Wednesday, June 19, 2013


A more obvious variation of the theme of this project, followed below by a bit of an expansion of conversations I find myself having whilst straddling various camps.


It has occurred to me, in my attempt to fill a gap between art worlds and bike worlds that there is a lot of specialist language that is employed between the two.  Certainly, this is not a revelation and this kind of thing occurs in all subcultures.  These nuances of language are developed both for a need to be able to have highly specific and resolved communication and also become present in more informal contexts.  These less formal applications include things like the use of slang which has built in cultural implications that indicate complex understandings and can be applied in ways that can leave outsiders feeling excluded.

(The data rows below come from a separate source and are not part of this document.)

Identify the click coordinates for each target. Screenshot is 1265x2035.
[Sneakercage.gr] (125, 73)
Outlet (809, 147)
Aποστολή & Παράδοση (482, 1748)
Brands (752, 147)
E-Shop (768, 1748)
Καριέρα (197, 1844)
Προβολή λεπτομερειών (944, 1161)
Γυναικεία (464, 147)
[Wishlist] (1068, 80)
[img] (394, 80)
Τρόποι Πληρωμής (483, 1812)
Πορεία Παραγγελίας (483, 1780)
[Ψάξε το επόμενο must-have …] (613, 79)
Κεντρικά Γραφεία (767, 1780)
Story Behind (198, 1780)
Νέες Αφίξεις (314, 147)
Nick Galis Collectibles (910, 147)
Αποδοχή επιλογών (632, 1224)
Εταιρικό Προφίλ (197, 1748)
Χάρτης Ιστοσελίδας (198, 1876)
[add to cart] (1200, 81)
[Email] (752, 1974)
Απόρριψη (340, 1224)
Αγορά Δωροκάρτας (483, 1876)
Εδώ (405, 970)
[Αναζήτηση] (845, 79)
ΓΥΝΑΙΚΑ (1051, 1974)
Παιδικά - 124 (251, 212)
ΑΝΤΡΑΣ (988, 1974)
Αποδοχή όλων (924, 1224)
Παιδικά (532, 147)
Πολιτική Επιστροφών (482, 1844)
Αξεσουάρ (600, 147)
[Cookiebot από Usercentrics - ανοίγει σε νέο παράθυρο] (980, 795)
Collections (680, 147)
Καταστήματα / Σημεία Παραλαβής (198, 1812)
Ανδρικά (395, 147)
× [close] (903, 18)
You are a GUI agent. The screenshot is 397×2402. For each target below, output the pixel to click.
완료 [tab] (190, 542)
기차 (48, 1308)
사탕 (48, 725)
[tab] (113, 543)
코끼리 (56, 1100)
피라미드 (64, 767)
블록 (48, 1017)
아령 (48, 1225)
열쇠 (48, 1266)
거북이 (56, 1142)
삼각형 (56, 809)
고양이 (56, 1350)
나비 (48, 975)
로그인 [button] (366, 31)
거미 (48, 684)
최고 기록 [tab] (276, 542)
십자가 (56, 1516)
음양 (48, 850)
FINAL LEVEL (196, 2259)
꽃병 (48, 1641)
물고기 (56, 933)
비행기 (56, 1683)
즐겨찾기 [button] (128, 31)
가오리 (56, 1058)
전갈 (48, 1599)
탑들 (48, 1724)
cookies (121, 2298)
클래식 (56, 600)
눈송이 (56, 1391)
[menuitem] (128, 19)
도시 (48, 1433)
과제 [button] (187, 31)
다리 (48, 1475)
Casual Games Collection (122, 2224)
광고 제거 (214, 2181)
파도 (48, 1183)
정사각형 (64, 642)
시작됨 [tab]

Let me give you some examples that are fitting to this project.  If I was talking to a trained art head I would talk about things like how I am interested in notions of hacking, hijacking and punk.  More specifically, I would make reference to movements such as Arte Povera, Grunge and maybe even take a stab at the idea of freak bikes being related the notion of the abject and it’s reanimation of things otherwise dead or discarded.

There are those people I know who are left leaning, politically, who I would talk to about the idea of freak bike culture purposefully rejecting existing systems of order, opposing primary elements of commodity based culture and encouraging DIY in the post apocalyptic sense rather than the Jamie Durie sense.  I might even try to strike up a conversation about true radical creativity.

To my bike buddies I talk about things such as bike-packing, how the relative head angle of a tall bike effects the trail of the fork, overall weight position and the machine’s tendency to perform uncontrollable mad wheelies and my futile attempts at joining delicate 4130 tubing with the decidedly undelicate process of arc welding.  Most of these conversations are relevant to an understanding of all things two-wheeled and pedallable and are shared with the majority of my long term bike friends who tend to have a passion for anything that vaguely resembles a bicycle.  They, in-turn, have arrived at their specific points via original interests in specific cycling subcultures such as BMX, MTB, fixed or road, all of which have a specifc set of language and understandings. Indeed, most of these specific subcultures act as a bit of a gateway drug to get riders hooked into a lifetime of bicycle use.

So, after all of that nonsense, I would expect that you are scratching your head in confusion, regarding one angle or another.  At this point, I must also make clear, that there is no quick way to resolve these gaps, only that it is up to those people who use specialist language not to use it in anger and to help out those who are still coming up to speed.  Similarly, don’t be intimidated by big words, just consider them another step forward in your own ongoing language adventure.